The list is extensive and could sustain a release of the same size. Most spin-offs, however, have mixed reception among franchise fans and even worse reception outside it. Not all are recognizable or have the same enthusiastic support from the player base. Games like The After Years and Dirge of Cerberus are seen as failures and don't excite players the way Final Fantasy Tactics — with a legion of fans for 30 years — would.

Spin-offs work better as a dedicated Commander deck collection. Ramza and Delita could lead pre-constructed decks or share an Esper deck. The Class Zero has 14 playable characters that could form a five-color deck with flexible commander mechanics, similar to Turtle Power from TMNT. Jack Garland would fit into Grixis
colors, connecting Stranger of Paradise to the mechanics of Garland, Knight of Cornelia and Garland, Royal Kidnapper, and Crystal Chronicles has enough lore to establish its own deck, possibly in Bant
.
The Final Fantasy VII Route
The second choice is to ride the enthusiasm of the Final Fantasy VII Remake and create a dedicated set, including the entire Compilation: Before Crisis, Crisis Core, Advent Children, Dirge of Cerberus, and Ever Crisis.

The FFVII universe has enough to sustain its own set, but it was already the most explored game in the first release, with 132 different cards. Creating a new expansion from scratch without reusing designs or mechanics would be challenging. It's manageable — the complete compilation has as much material as Spider-Man, TMNT, perhaps even more than The Lord of the Rings — but it requires care to avoid the same pitfalls as some of Magic's recent partnerships.
This path wouldn't fit into a set with Commander decks. There was already a precon for FFVII in 2025, and the differences between mechanics and factions among characters might not justify a four-deck line. At most, they could sustain two decks.
The Secret Lair Route
There's the safest path for Wizards, but a bad one for the average consumer.
Magic has already done collaborations in the Secret Lair series with renowned artists illustrating cards.
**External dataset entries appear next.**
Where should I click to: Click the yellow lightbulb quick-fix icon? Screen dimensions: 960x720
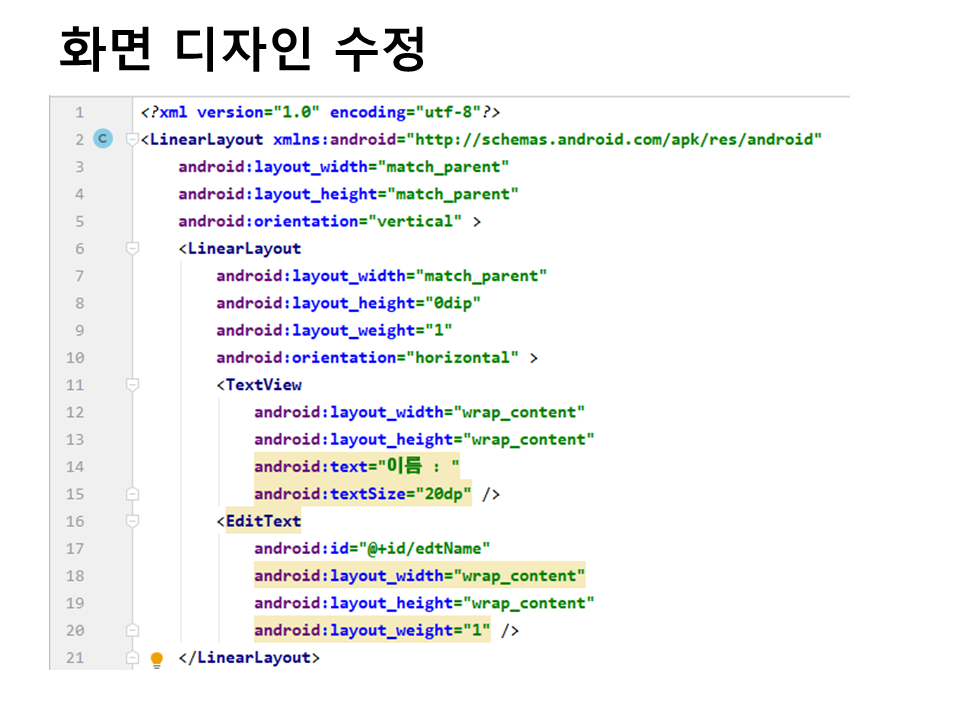[x=156, y=659]
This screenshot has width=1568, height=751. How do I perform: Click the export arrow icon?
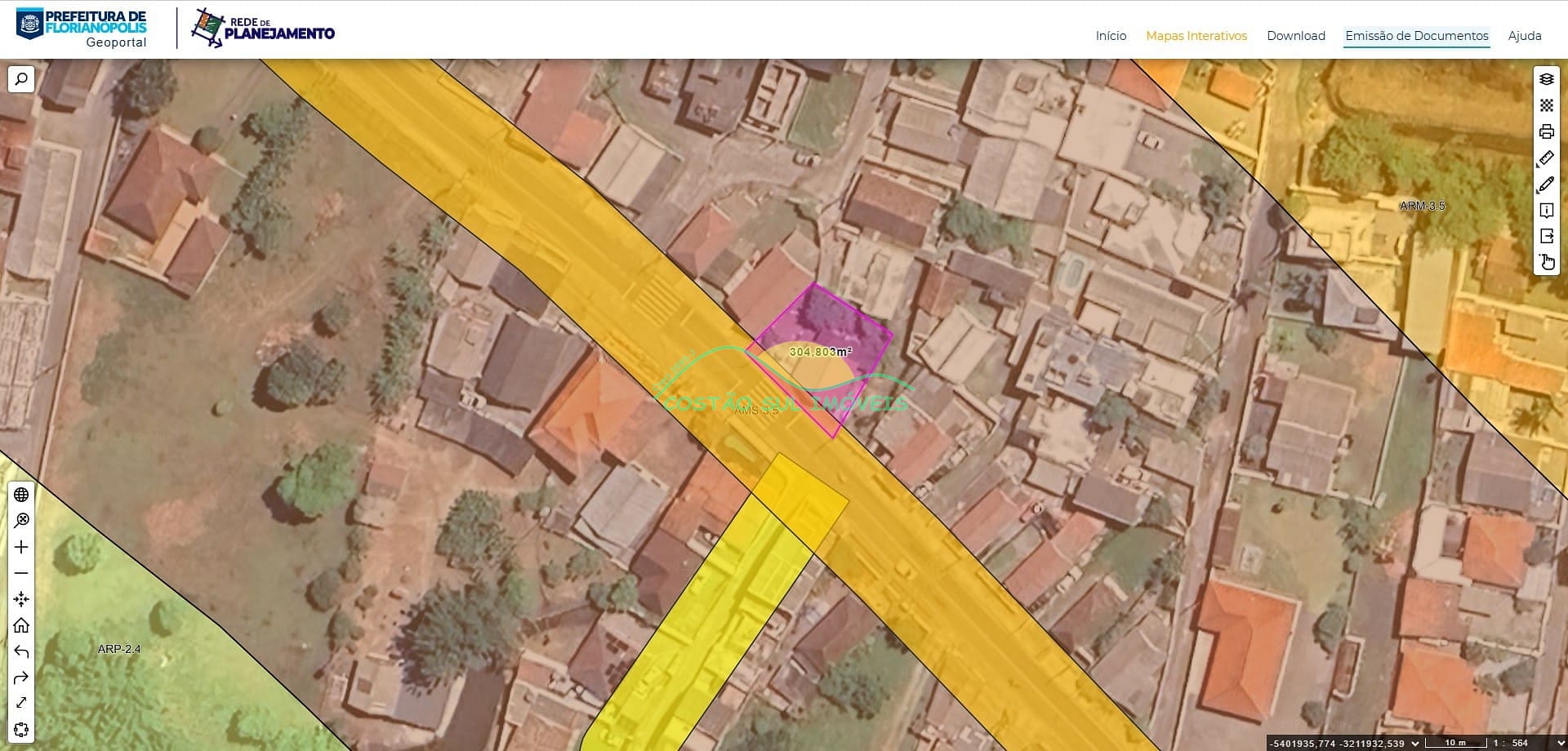pyautogui.click(x=1546, y=236)
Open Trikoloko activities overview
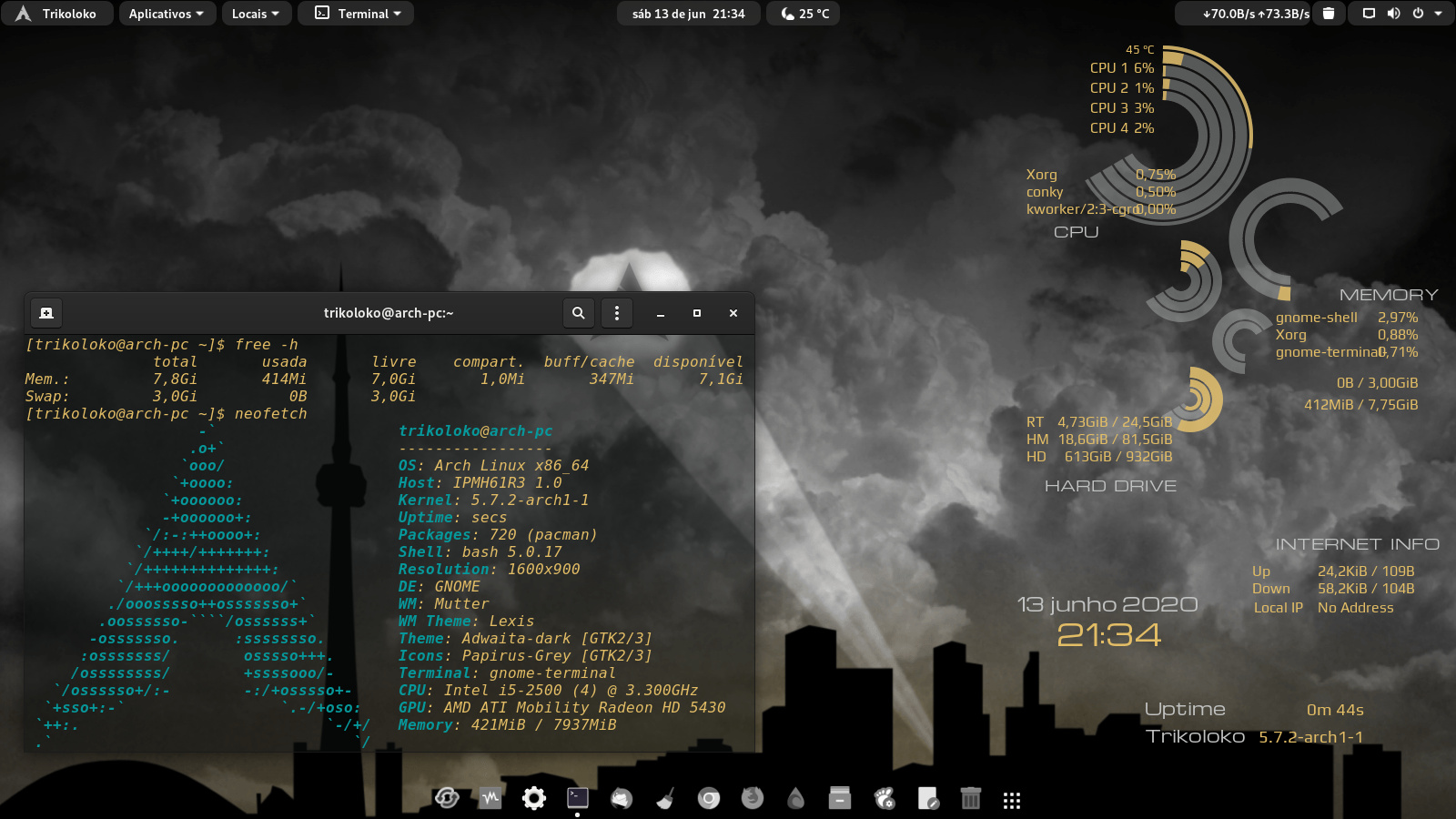1456x819 pixels. pyautogui.click(x=56, y=14)
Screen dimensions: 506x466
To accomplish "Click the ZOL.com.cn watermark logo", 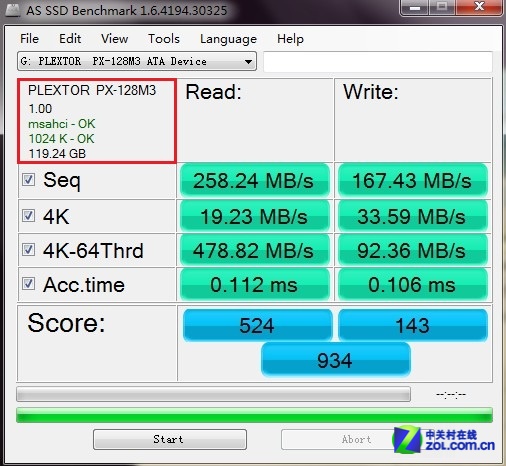I will coord(443,439).
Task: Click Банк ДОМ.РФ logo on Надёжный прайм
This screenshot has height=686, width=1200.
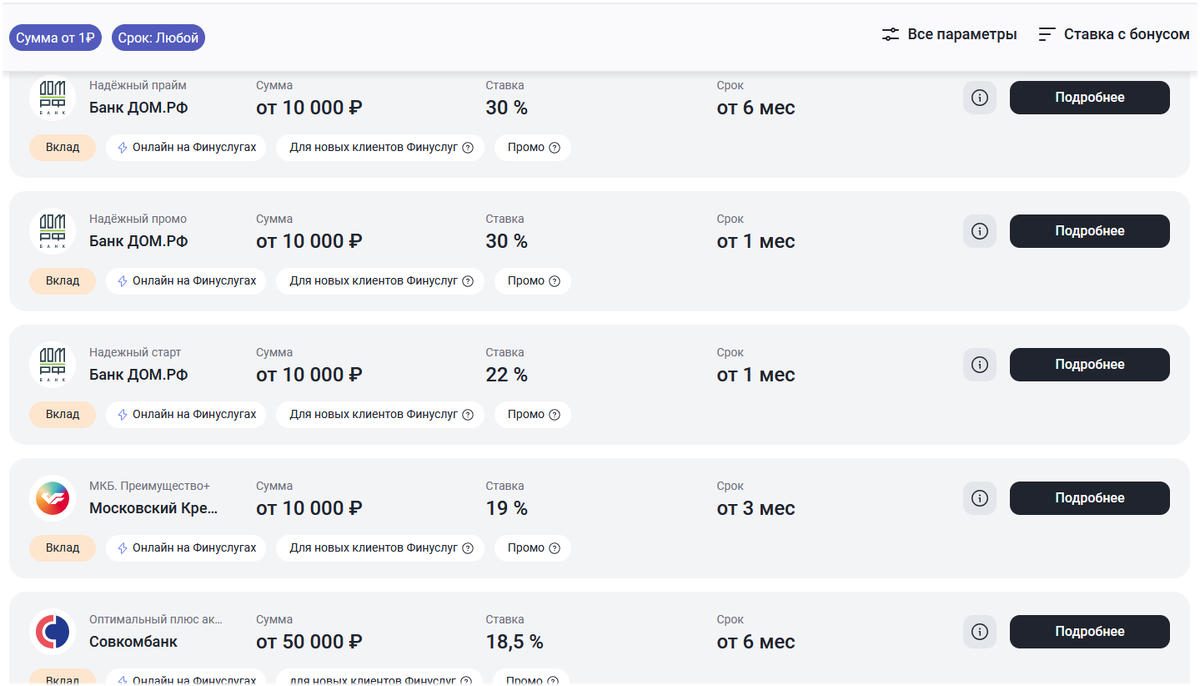Action: [x=52, y=98]

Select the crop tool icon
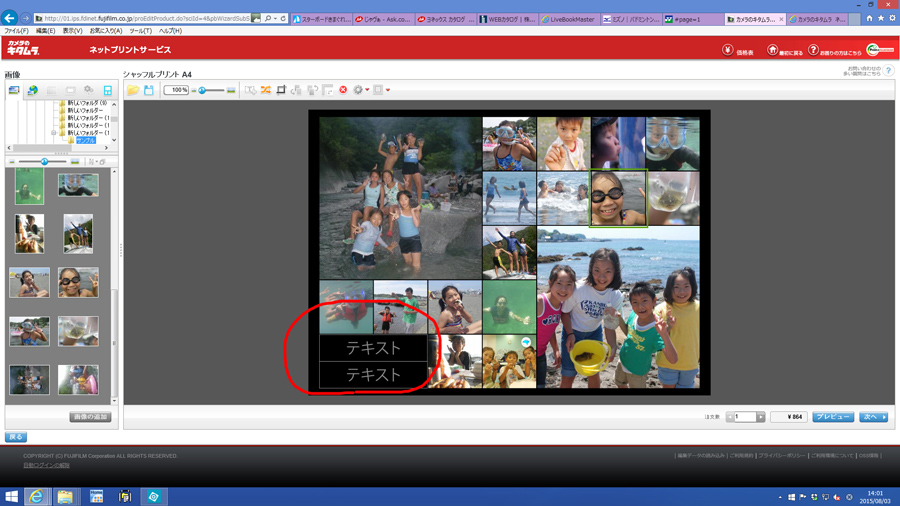tap(281, 90)
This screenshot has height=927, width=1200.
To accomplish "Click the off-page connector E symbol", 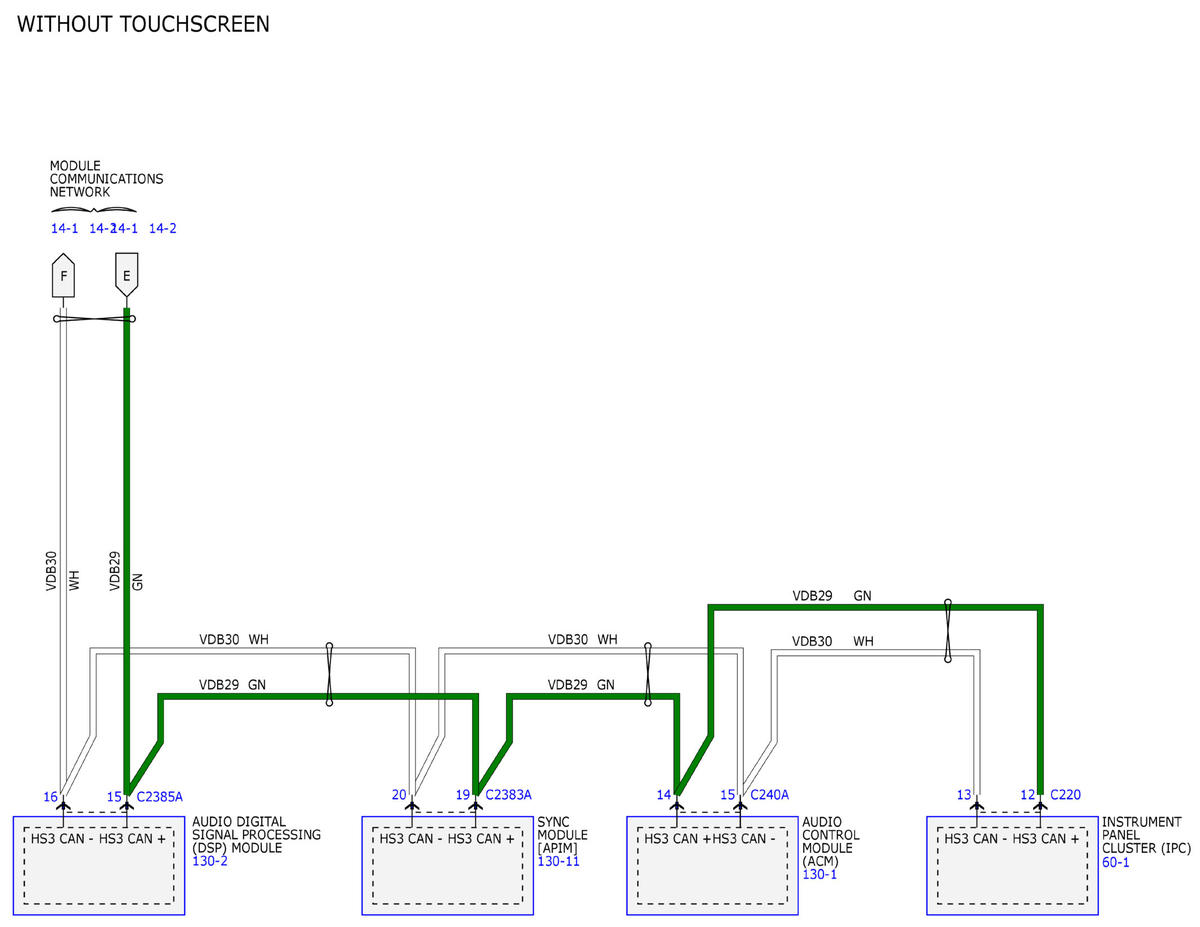I will pyautogui.click(x=126, y=275).
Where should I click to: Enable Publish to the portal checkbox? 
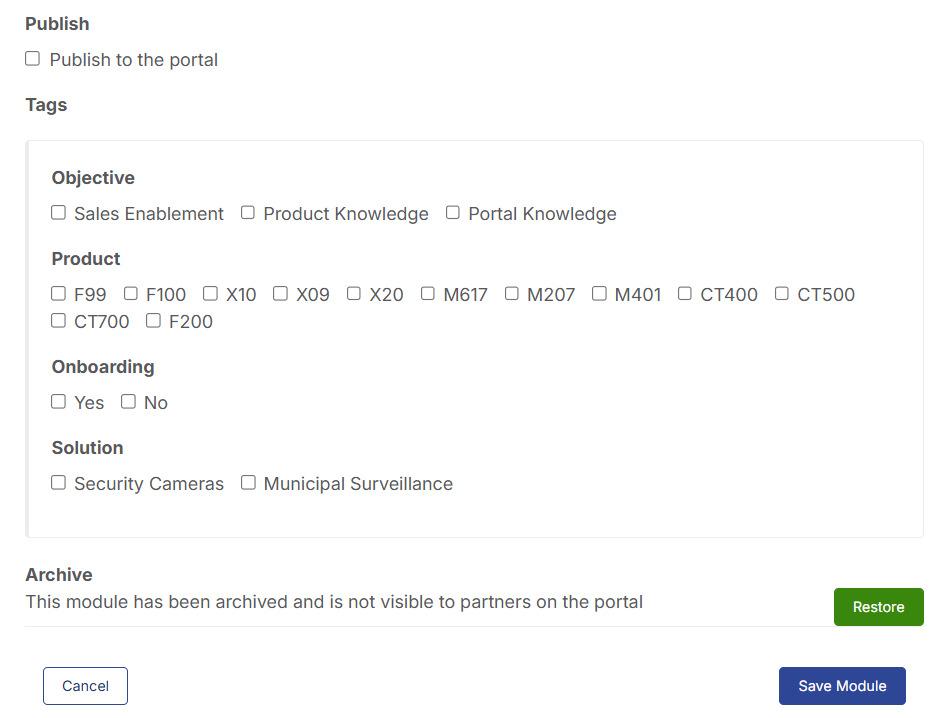33,59
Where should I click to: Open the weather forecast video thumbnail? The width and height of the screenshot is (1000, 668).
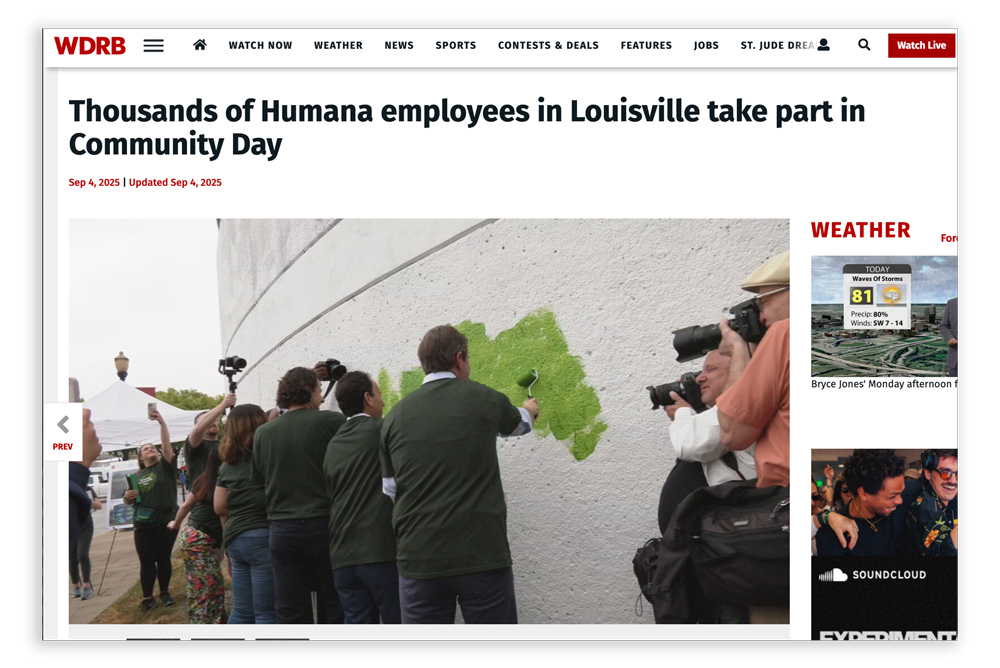coord(884,316)
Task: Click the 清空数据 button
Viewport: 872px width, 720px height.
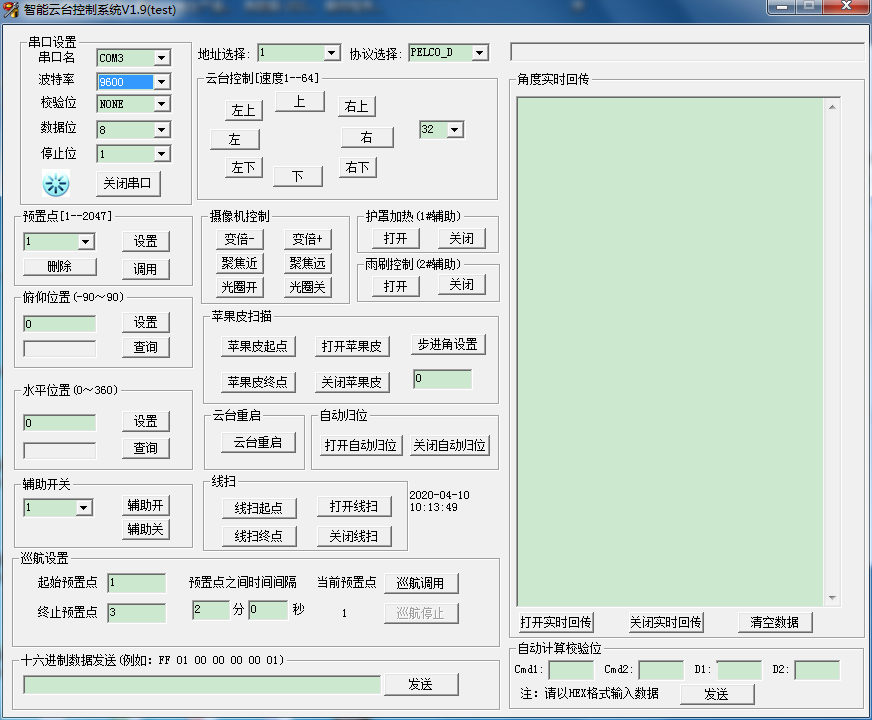Action: (774, 622)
It was surprising there wasn't an Artist Series dedicated to Final Fantasy. Yoshitaka Amano's work is world-renowned, and there was already a previous relationship with the illustration of Liliana, Dreadhorde General in 2019, but they never released a product with direct partnership.

Just look at the illustrations done by these artists for the main set to know that all of them have potential for a Secret Lair drop. It would be interesting to see how Amano, Nomura, or Roberto Ferrari would represent iconic Magic cards and how they would connect them to the Final Fantasy universe if given ample freedom.
Secret Lair is also a safe way to celebrate both Final Fantasy's 40th and FFVII's 30th anniversary in 2027. Just separate them assertively — easy when FFVII's anniversary is in January and the franchise's in December — and prepare product lines for both.
However, this is the worst choice for the consumer. Secret Lairs are known for long queues, scalper speculation, limited print runs, and abusive marketplace prices. It would easily serve those seeking exclusivity but is hardly accessible to the general public. Consequently, it's incapable of replicating the success that turned Final Fantasy into the best-seller it has become.
Wrapping Up
There are reasons to believe Magic and Final Fantasy will partner again. Speculation around a 2027 set has temporal and historical support, but that doesn't mean it will happen. There are many variables beyond sales that can motivate or discourage a contract at the negotiating table, even when there's no doubt about the 2025 expansion's success.
We'll have to wait. As a Final Fantasy fan since 1999 and a Magic player for eighteen years, the possibility fascinates me but also brings concerns. Universes Beyond should be a special product, but Hasbro threw that logic out the window when they placed four collaborations among the seven releases of 2026. It would be a shame to see the excessive amount of partnerships turn Final Fantasy 2 into just "another set".